Le débat budgétaire de l’année 2026 a suscité de vifs débats au sein de l’opinion publique. Entre choc des investissements, élargissement de l’assiette fiscale et hausse des dépenses publiques, les gabonais s’en sont donnés à cœur joie, évoquant pour certains des charges supplémentaires sur des ménages déjà fragilisés. Mais qu’en est-il réellement de ces nouvelles taxes ? Quels sont les contribuables pénalisés ? Pour quels objectifs ont-elles été instaurées ? Décryptons la Loi de finances initiale 2026.
Contrairement à la thèse répandue, la Loi de finances 2026, qui devrait d’ailleurs faire l’objet d’une loi rectificative pour l’adapter à la nouvelle donne liée au programme avec le FMI, n’est pas une loi de hausse massive des de la fiscalité, mais promeut une discipline fiscale et un élargissement de l’assiette contributive. Le gouvernement veut par ce choix améliorer la soutenabilité budgétaire, en optant pour une stratégie diffuse de la pression sur les ménages et les entreprises, tout en renforçant les finances des collectivités locales.
Élargir l’assiette fiscale
Parmi les taxes qui sont appliquées cette année, figure la fameuse Contribution foncière unique (CFU), reportée d’année en année, faute de trouver un mécanisme efficace de recouvrement. Elle vient ainsi remplacer plusieurs taxes foncières existantes jusque-là. Il s’agit ainsi d’une simplification du mécanisme afin de la rendre plus efficace. Autres taxes, les droits de sortie de l’ordre de 1% sur les lingots d’or, qui découle de la mesure gouvernementale d’encadrer ce secteur à forte valeur ajoutée. Le gouvernement a également instauré une taxe d’accise sur les appels de téléphonie mobile de l’ordre de 5%.

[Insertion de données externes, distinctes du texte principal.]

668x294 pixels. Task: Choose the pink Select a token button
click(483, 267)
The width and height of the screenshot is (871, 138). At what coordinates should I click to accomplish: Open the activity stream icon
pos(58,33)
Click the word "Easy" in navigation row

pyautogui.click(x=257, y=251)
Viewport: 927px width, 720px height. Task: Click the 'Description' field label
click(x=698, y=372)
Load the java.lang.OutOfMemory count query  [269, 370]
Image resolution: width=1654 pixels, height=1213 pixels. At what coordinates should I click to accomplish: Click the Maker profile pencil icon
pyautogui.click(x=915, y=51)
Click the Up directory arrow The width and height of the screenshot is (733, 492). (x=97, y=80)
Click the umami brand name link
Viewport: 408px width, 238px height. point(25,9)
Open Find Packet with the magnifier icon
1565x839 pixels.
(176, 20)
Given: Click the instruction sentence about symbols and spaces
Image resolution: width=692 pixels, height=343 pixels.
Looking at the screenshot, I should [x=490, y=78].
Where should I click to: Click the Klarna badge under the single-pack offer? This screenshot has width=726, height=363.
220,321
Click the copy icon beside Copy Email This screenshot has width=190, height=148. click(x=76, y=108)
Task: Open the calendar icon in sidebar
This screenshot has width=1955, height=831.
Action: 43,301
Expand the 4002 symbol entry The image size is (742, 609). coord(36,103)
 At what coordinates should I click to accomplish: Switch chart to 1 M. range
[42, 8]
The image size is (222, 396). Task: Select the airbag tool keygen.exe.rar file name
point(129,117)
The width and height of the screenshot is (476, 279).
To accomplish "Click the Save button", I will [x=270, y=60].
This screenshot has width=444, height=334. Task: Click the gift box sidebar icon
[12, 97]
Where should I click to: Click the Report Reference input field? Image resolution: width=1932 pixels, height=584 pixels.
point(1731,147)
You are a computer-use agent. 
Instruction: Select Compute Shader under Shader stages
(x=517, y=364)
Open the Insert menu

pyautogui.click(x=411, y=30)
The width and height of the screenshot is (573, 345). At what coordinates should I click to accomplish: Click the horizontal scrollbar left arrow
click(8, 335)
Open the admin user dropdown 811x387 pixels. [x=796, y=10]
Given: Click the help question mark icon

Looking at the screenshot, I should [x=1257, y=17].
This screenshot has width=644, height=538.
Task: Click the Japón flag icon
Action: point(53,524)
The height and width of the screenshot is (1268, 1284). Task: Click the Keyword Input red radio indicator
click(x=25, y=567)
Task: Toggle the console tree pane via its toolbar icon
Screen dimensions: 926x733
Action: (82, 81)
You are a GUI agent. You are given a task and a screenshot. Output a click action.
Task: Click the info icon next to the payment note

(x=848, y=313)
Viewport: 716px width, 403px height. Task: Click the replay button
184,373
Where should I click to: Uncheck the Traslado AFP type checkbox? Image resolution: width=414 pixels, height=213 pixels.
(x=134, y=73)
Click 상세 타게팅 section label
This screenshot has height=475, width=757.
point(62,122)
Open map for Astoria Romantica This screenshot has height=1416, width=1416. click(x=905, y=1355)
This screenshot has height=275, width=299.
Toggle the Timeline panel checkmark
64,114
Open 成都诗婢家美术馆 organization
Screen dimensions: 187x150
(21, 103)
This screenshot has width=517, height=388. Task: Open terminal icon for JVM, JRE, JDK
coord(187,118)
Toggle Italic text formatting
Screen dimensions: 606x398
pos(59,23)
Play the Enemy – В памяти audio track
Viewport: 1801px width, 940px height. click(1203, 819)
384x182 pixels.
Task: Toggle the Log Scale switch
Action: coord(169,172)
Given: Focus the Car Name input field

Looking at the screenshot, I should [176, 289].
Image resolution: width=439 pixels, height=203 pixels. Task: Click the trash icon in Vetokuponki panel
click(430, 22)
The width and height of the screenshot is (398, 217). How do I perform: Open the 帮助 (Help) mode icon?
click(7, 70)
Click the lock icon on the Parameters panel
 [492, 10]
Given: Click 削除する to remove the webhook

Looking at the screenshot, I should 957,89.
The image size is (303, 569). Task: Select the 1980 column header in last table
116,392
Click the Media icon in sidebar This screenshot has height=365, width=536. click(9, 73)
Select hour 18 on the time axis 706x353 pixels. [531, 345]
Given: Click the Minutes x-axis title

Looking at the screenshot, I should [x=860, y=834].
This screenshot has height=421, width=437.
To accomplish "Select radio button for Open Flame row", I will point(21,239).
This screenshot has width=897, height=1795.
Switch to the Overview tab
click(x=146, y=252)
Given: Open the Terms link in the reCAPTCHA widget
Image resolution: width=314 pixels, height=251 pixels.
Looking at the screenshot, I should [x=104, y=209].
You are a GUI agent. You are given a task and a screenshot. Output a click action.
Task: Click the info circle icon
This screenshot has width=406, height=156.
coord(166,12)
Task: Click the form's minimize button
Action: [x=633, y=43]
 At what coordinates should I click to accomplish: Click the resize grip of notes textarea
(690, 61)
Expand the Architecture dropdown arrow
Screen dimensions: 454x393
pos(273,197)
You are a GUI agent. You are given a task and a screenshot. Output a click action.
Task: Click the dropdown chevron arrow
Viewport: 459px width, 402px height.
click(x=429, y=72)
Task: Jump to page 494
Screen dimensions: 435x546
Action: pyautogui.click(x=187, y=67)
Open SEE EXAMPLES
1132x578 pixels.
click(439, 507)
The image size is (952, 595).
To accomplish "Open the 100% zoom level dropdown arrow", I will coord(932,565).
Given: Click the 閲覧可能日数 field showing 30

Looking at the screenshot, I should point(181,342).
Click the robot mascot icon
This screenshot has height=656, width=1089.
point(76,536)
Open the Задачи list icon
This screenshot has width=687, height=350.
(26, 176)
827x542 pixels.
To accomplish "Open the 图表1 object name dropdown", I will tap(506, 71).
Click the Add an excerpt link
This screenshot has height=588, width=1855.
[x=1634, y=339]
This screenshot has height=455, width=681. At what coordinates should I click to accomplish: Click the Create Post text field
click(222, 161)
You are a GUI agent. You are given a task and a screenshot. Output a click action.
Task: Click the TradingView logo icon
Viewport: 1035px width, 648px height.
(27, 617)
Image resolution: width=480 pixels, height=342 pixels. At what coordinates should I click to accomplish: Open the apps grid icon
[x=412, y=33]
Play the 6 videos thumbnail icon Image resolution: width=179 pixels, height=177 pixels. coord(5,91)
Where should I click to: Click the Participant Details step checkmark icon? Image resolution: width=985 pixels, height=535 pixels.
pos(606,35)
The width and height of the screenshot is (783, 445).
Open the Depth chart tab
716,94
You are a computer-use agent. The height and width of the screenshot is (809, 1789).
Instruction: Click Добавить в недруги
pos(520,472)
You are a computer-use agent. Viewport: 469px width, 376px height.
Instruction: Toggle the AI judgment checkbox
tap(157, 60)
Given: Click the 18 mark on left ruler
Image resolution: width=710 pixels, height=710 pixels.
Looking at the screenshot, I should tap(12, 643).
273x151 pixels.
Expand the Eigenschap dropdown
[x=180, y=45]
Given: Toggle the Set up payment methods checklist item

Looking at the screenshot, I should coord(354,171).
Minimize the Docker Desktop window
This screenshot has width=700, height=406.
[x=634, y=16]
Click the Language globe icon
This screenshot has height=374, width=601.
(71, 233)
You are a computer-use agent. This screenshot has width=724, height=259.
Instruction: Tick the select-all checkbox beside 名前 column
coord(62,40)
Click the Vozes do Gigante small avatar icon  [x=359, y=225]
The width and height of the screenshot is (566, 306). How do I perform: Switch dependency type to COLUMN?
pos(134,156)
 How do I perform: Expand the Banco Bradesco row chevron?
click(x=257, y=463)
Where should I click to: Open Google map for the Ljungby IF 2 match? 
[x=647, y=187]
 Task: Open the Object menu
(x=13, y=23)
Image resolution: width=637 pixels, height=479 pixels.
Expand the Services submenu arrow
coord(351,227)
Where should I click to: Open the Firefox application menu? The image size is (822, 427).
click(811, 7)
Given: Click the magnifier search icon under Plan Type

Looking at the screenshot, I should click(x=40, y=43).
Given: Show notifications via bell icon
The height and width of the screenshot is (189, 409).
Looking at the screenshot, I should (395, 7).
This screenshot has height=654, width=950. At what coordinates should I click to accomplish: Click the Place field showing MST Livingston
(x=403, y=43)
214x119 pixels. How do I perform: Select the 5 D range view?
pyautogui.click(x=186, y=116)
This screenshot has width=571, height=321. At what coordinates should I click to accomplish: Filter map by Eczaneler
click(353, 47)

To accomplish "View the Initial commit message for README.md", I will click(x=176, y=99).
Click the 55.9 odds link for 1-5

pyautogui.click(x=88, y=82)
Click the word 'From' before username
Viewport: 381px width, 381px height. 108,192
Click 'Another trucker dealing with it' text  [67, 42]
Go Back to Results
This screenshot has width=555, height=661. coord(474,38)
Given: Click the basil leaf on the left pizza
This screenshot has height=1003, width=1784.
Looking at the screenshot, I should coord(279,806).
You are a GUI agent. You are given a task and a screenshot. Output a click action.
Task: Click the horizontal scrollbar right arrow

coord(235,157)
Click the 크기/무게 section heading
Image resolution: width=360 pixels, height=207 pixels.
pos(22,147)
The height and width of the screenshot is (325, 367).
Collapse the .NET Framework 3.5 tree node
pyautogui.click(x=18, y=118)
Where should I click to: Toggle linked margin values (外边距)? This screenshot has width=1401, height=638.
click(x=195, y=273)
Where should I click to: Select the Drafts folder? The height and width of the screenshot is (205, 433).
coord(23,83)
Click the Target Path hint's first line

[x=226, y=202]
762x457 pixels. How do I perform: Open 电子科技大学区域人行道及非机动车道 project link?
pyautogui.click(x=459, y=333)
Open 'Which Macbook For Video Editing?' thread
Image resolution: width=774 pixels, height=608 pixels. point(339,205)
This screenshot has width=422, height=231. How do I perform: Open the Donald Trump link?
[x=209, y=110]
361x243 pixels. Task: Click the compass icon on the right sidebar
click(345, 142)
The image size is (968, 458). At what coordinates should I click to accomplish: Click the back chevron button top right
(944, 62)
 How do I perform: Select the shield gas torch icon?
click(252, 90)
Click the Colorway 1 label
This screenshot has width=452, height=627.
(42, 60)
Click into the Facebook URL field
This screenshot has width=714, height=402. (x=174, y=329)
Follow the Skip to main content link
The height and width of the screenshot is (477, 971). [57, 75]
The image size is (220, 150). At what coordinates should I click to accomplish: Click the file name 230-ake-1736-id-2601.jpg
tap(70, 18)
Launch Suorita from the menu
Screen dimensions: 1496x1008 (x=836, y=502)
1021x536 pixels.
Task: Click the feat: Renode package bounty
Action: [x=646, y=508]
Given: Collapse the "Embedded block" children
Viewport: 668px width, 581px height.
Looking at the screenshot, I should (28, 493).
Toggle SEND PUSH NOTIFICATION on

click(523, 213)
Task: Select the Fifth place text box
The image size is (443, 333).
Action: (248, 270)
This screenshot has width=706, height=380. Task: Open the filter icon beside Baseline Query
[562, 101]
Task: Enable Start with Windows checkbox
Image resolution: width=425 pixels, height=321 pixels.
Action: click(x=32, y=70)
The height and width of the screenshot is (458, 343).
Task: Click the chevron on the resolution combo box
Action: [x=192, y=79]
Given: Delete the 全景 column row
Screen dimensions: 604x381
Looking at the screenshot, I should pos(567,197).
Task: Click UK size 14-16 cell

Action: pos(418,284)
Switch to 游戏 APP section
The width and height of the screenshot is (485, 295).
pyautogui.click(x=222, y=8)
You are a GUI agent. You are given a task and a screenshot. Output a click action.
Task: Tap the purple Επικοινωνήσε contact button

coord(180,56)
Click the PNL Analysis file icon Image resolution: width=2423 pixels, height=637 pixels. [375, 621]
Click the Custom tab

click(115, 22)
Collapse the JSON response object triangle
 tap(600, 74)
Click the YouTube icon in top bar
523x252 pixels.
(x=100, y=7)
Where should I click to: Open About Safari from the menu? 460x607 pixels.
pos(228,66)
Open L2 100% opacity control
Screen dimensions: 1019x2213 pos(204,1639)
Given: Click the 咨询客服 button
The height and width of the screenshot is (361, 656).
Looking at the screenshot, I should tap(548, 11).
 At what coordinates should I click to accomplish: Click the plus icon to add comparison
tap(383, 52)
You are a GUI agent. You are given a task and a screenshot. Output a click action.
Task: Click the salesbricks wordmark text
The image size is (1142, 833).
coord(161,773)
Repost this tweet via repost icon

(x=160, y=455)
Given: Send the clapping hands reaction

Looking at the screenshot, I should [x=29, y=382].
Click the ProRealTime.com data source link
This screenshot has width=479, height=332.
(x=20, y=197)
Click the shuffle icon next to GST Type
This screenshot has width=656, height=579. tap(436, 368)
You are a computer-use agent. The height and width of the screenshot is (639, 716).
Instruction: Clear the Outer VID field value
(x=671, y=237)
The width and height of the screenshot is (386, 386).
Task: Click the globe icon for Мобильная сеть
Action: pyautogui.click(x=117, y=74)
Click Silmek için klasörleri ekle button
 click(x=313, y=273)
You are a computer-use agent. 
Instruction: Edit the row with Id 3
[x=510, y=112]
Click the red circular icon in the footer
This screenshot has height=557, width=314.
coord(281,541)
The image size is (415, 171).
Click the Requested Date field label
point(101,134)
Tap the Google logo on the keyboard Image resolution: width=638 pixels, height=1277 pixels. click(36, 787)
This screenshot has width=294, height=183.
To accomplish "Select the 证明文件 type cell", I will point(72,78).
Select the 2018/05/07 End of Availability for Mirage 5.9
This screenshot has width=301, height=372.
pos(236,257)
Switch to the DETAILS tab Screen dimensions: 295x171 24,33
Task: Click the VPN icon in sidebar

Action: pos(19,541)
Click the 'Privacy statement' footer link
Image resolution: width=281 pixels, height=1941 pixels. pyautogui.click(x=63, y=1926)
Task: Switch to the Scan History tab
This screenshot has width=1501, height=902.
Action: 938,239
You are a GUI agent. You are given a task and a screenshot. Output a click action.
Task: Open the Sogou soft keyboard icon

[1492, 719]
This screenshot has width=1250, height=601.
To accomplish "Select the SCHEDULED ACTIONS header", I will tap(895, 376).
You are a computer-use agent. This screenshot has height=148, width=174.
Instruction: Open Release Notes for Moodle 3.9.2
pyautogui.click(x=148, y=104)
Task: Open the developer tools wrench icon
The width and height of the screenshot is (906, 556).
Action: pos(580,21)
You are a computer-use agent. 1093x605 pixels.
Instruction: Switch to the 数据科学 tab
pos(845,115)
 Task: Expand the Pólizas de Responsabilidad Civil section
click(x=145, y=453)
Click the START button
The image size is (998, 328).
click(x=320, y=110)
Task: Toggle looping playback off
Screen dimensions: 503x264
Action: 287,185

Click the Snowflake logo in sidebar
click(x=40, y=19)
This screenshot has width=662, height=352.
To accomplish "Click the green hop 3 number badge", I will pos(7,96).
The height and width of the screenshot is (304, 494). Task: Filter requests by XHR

A cela s’ajoutent quelques prélèvements spécifiques tels que le prélèvement libératoire de 25% sur les plus-values de cession de droits sociaux, le Droit d’importation de 10% sur les produits issus des Zones d’investissement spéciales (ZIS), ou encore des accises renforcées sur les produits de luxe tels que le caviar, le foie gras, les cosmétiques ou encore les vins premium. On peut également citer la Taxe forfaitaire d’habitation (TFH), qui a suscité de vifs débats et qui devrait rapporter plus de 22 milliards de FCFA aux collectivités locales.
Consolider les recettes des collectivités locales
Au regard de ces mesures, les principaux perdants du budget 2026 sont les ménages urbains à revenus modestes et les acteurs du secteur informel. Sans augmentation frontale de l’impôt sur le revenu, ils subissent une pression diffuse à travers la consommation courante, le logement et les services essentiels. Téléphonie, boissons, loyers et factures énergétiques deviennent autant de canaux indirects de prélèvement. Les propriétaires bailleurs, promoteurs immobiliers et opérateurs télécoms voient également leurs charges structurelles s’alourdir, avec un risque de répercussion sur les prix.
À l’inverse, les gagnants sont d’abord l’État et les collectivités locales, qui sécurisent des recettes plus prévisibles sans casser l’attractivité fiscale globale. Les entreprises exportatrices et industrielles engagées dans la transformation locale bénéficient d’un signal clair en faveur de la valeur ajoutée nationale. Enfin, les investisseurs institutionnels profitent d’un cadre budgétaire plus lisible. Au-delà du clivage gagnants-perdants, la philosophie du budget 2026 traduit un repositionnement de la politique fiscale. Cette approche limite le choc fiscal immédiat, mais suppose une administration performante et socialement sensible. Les défis résident désormais dans l’exécution : capacité de recouvrement, acceptabilité sociale et compensation ciblée pour les plus vulnérables.